Zeus resembles a VR simulator, providing a control arm for each hand of the surgeon and using force feedback systems to communicate with the operator. But rather than indicating resistance from the tissue of a computer-generated patient, these mechanical arms relay sensations encountered during the actual procedure and then translate the actions of the operator to fit the microsurgical theater. Sweeping motions become submillimeter actions of the tiny effectors at the end of the control arms. Algorithms running tiny motors damp out the tremors that beset even the steadiest hand. "When working with extremely small blood vessels, every surgeon's hand shakes somewhat," says Michel Gagner, MD, a surgeon in the Minimally Invasive Surgery Center of the Cleveland Clinic, one of three sites in the United States where Zeus is now being clinically tested.
Ultimately, Zeus may improve dexterity so much that cardiac surgeons will be able to complete multiple-vessel coronary artery bypass grafting through an incision less than an inch long, potentially reducing morbidity and decreasing the patient recovery time while cutting the cost of medical care. "As we work with smaller incisions and smaller vessels, we test the limits of human physical capabilities and require the assistance of new technology," says Joseph F. Hahn, MD, chairman of the Cleveland Clinic Division of Surgery.
This symbiotic relationship between the real and virtual world is continuing to evolve as new turf is trod on.
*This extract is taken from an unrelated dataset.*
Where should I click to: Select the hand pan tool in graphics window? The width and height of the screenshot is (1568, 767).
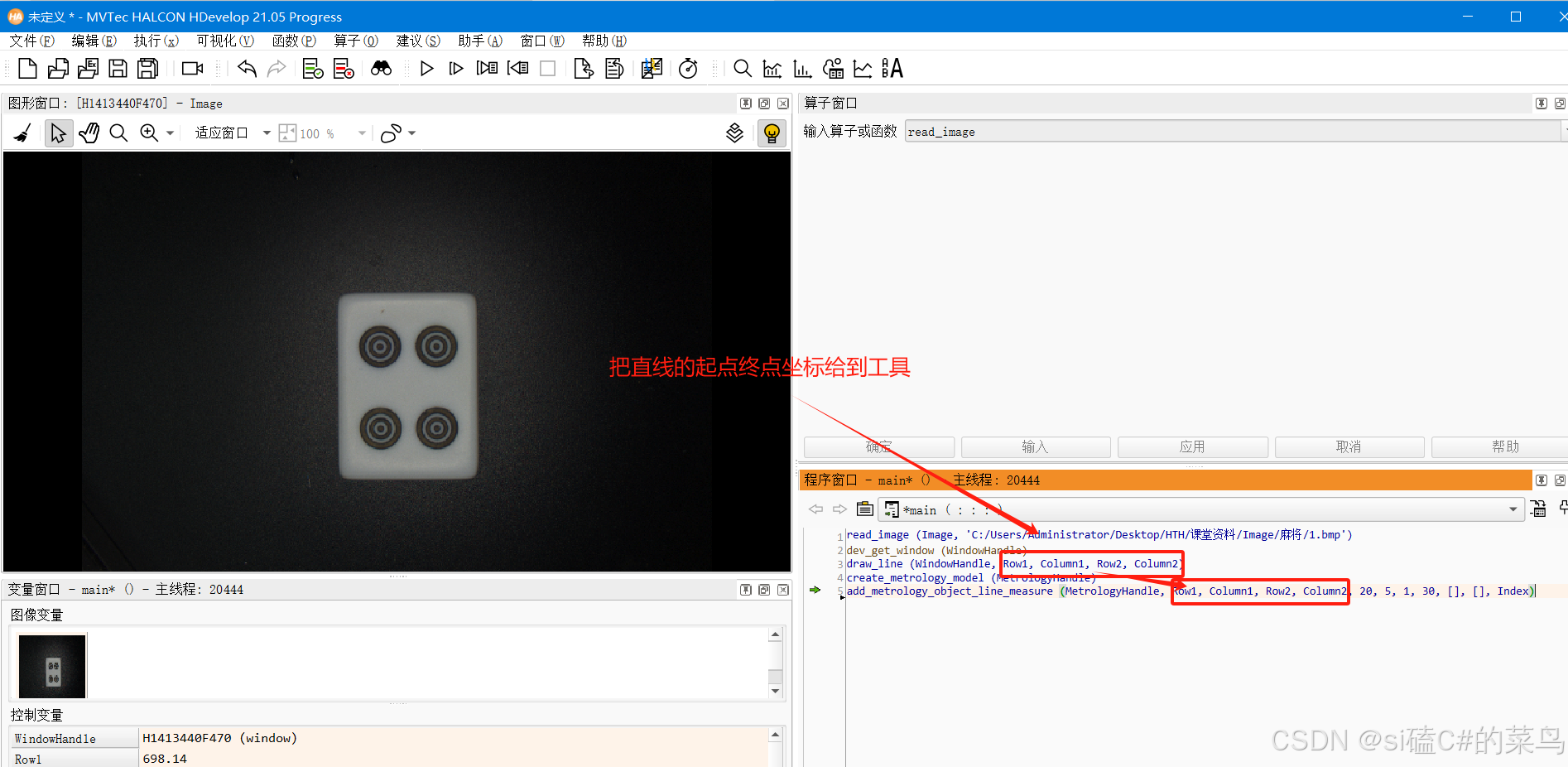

Technologies common to both rely on the same kinds of sensors, and the same kinds of software to sense and relay forces and commands. And, in a way, their parallel evolution may be both the greatest challenge and the most significant result of VR in surgery. The development of VR tools promises to help prepare the next generation of practitioners while simultaneously leading to a better understanding of surgical practice itself. In doing so, these tools will both reflect the nature and correct the foibles of their makers.